Marvel Comics supervillain

The Modular Man (Stephen Weems) is a supervillain appearing in American comic books published by Marvel Comics. He first appeared in Rampaging Hulk #2 (April 1977) and was created by John Warner and Val Mayerik.

==Fictional character biography==
Stephen Weems was a physicist employed by the Brand Corporation (a subsidiary of Roxxon Energy Corporation) to perform experiments using microwaves to induce molecular dissolution. An accident destabilized his body and gave him the ability to transform it at will. However, he was forced to wear an exoskeleton to prevent his body from separating entirely.

An organization known as The Conspiracy promised to cure Weems of his affliction if he aided them in their plans. They gave him the code name "Modular Man" because of his ability to take his body apart and put it back together without ill effect.

Agents of The Conspiracy mailed parts of Weems' body in several packages to Delenor Hospital, where fellow agent Killer Shrike was comatose after a fight with Ulysses Bloodstone. Members of the Conspiracy reassembled Weems in the hospital's mail room.

Weems kidnapped Killer Shrike and brought him to his masters in the Conspiracy. Unfortunately, the Conspiracy's leadership had been killed while attempting to acquire the Hellfire Helix. Weems managed to make Killer Shrike conscious again, but could not cure his amnesia. Killer Shrike promised to help Weems if he would reveal the Shrike's past to him. The two stole scientific equipment from labs at Empire State University, and came into conflict with Spider-Man and Beast.

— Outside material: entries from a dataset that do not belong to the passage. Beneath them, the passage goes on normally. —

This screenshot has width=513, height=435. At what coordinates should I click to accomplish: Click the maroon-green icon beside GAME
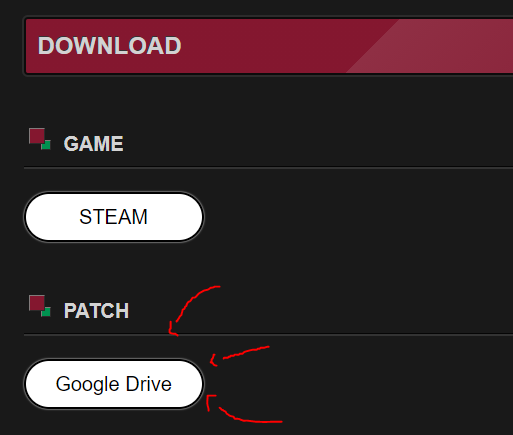point(40,139)
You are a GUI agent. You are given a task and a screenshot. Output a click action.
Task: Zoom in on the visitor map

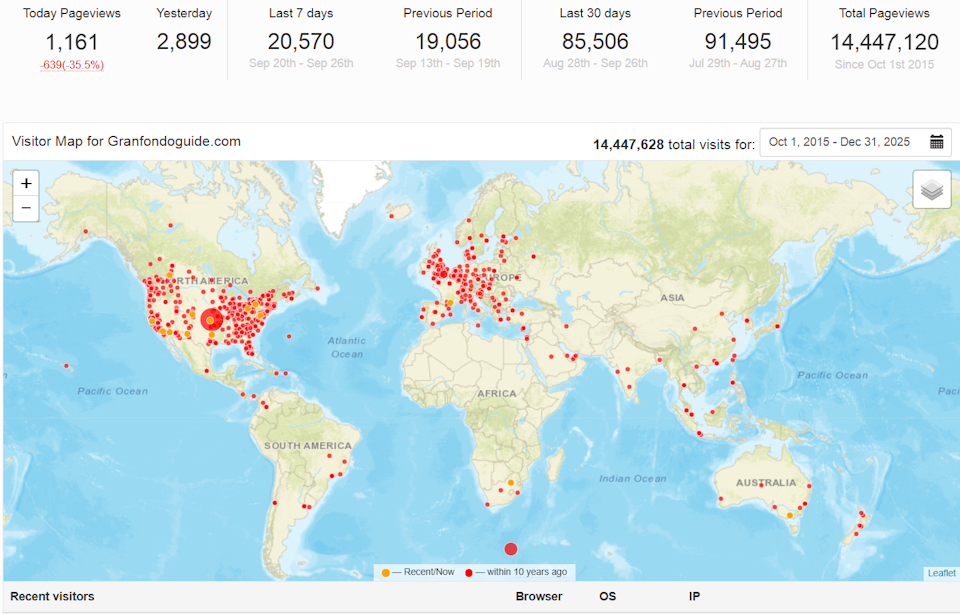pos(26,183)
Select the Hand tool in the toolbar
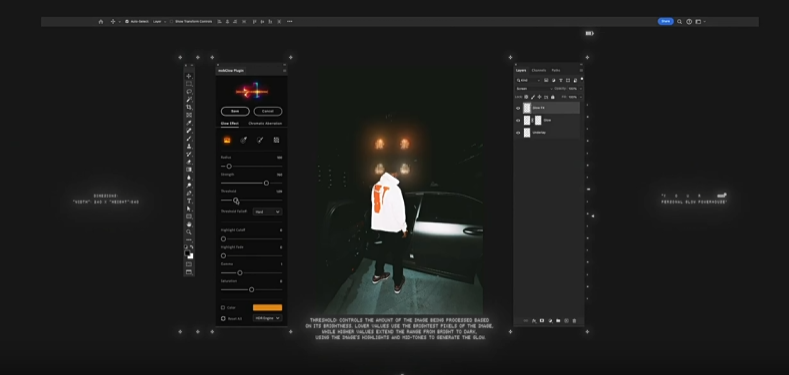 (x=189, y=224)
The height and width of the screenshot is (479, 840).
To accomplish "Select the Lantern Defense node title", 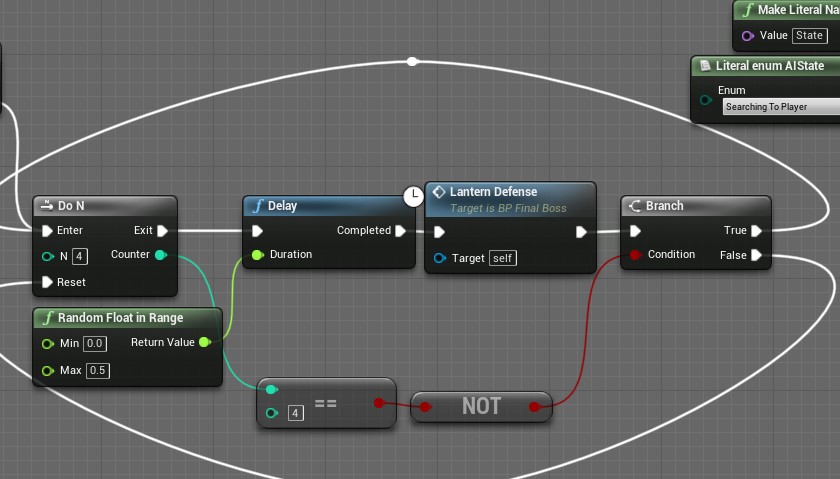I will click(493, 192).
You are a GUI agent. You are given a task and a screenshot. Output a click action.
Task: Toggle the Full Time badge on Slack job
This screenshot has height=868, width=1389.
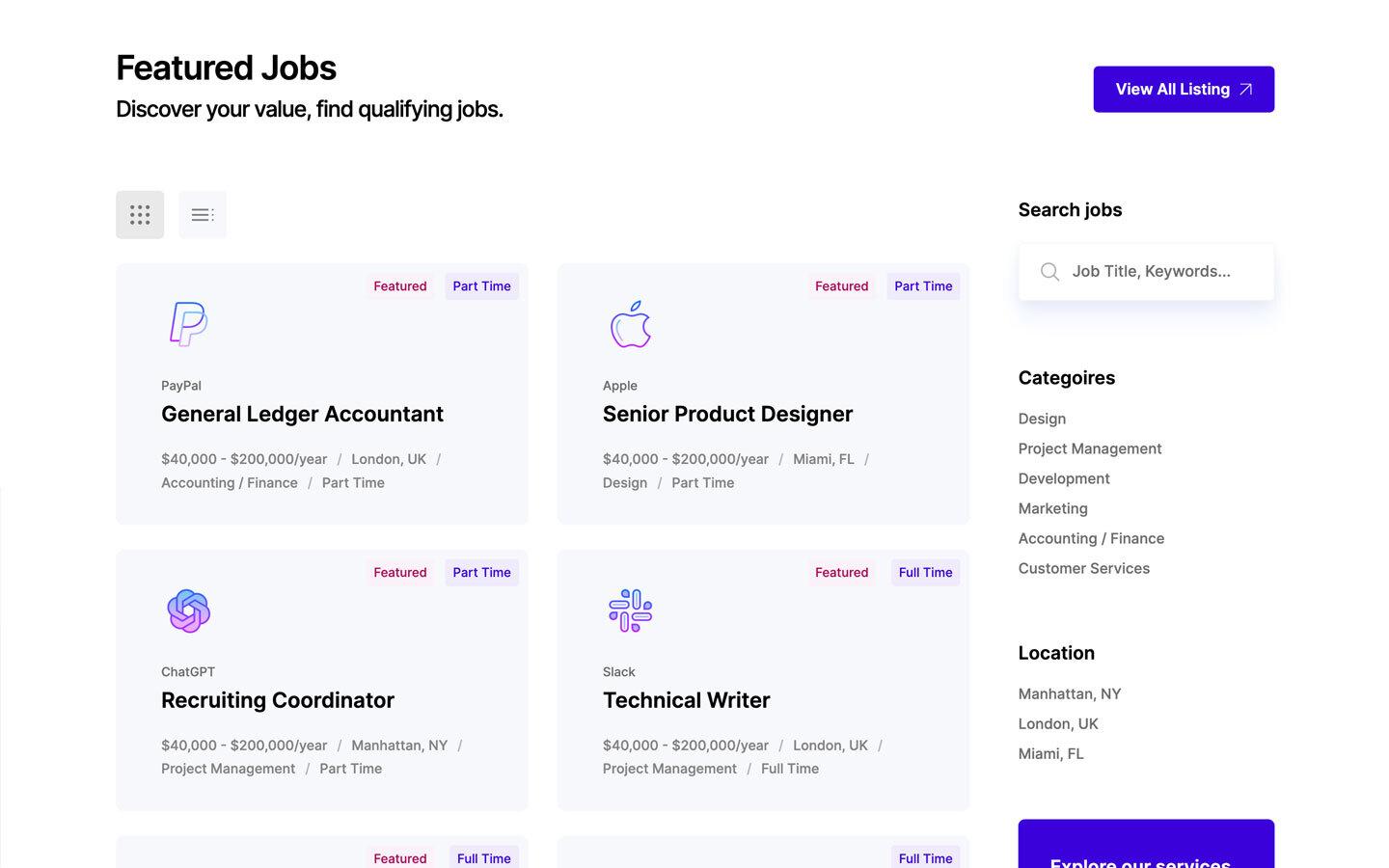pyautogui.click(x=925, y=572)
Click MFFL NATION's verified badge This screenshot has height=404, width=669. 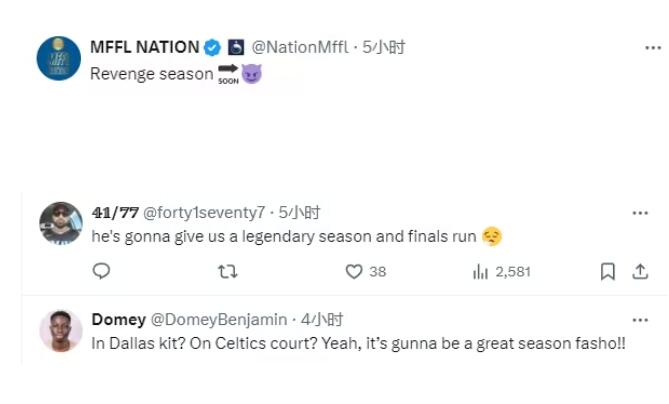[212, 47]
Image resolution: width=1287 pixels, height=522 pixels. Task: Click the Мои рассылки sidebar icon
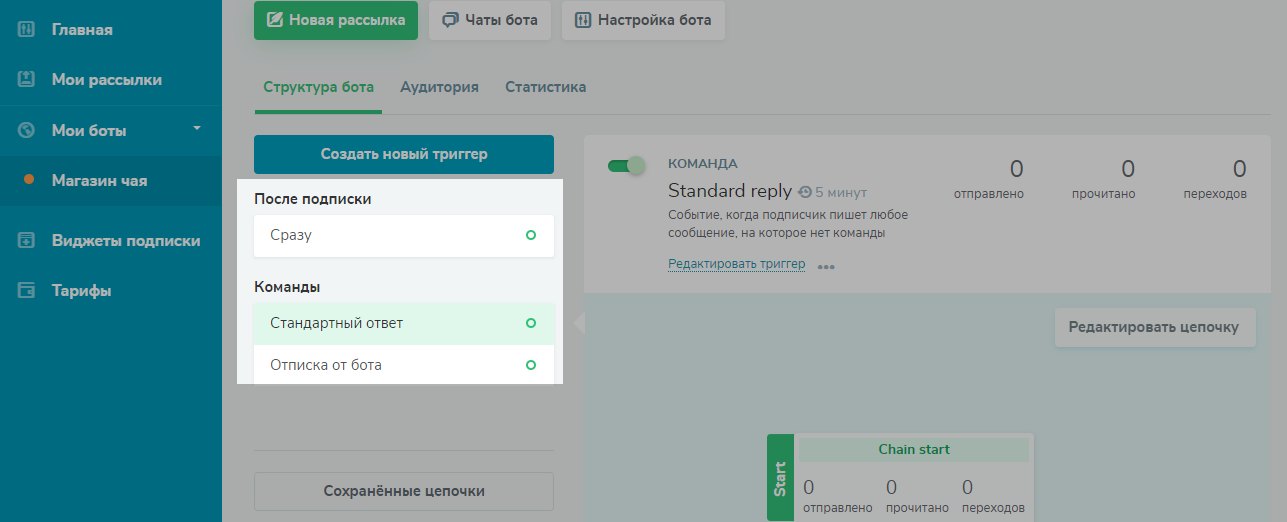27,80
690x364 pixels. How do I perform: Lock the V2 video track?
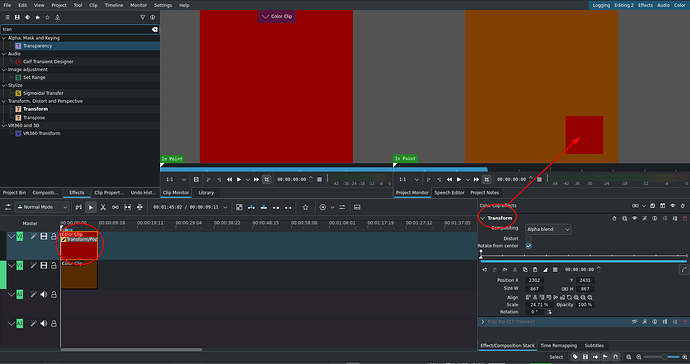pyautogui.click(x=54, y=237)
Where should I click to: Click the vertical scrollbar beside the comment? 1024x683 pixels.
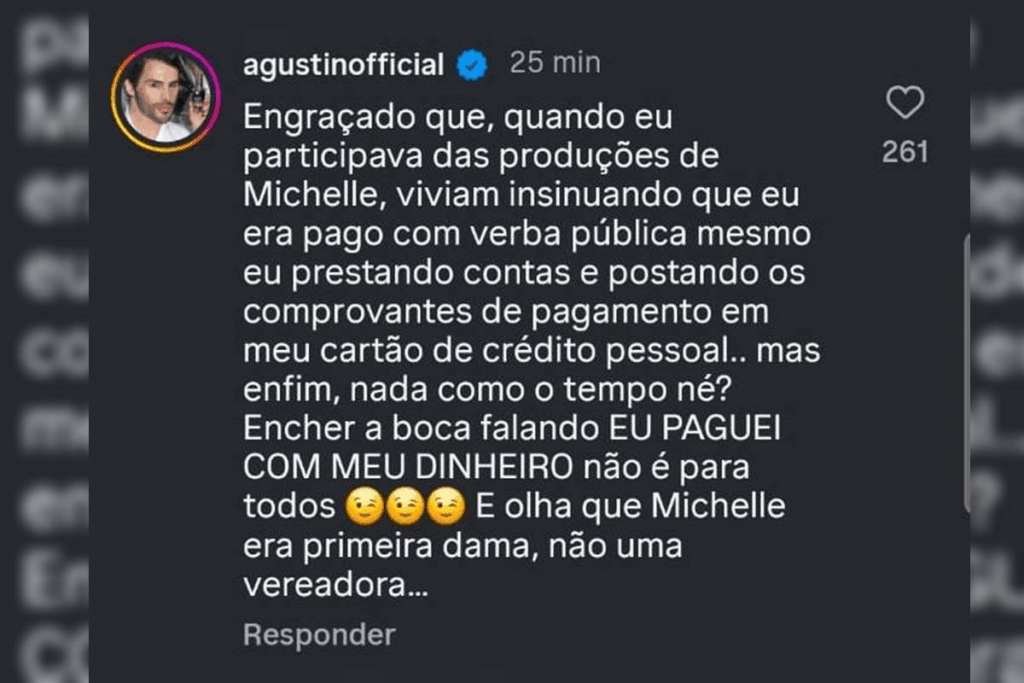pyautogui.click(x=967, y=374)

Weems and Killer Shrike took a helicopter to the Empire State Building prior to a television broadcast that would provide the necessary microwaves for Weems to restore himself. This initially caused Weems great pain, but then, instead of curing him, caused him to increase in size and power. He revealed that his true intent had never been to be cured, but to transform into a powerful energy creature. Spider-Man and Beast then appear and use Shrike's energy gauntlets to overload Weems' exoskeleton, causing him to dissolve.

==Powers and abilities==
The Modular Man possesses immense strength and durability, as well as the ability to reconfigure his own body in any way he wishes. He could absorb microwave radiation to vastly grow in size, but cannot survive without his exoskeleton. Weems carries numerous, but detachable weapons at his disposal, such as a gas gun and others that are unrevealed.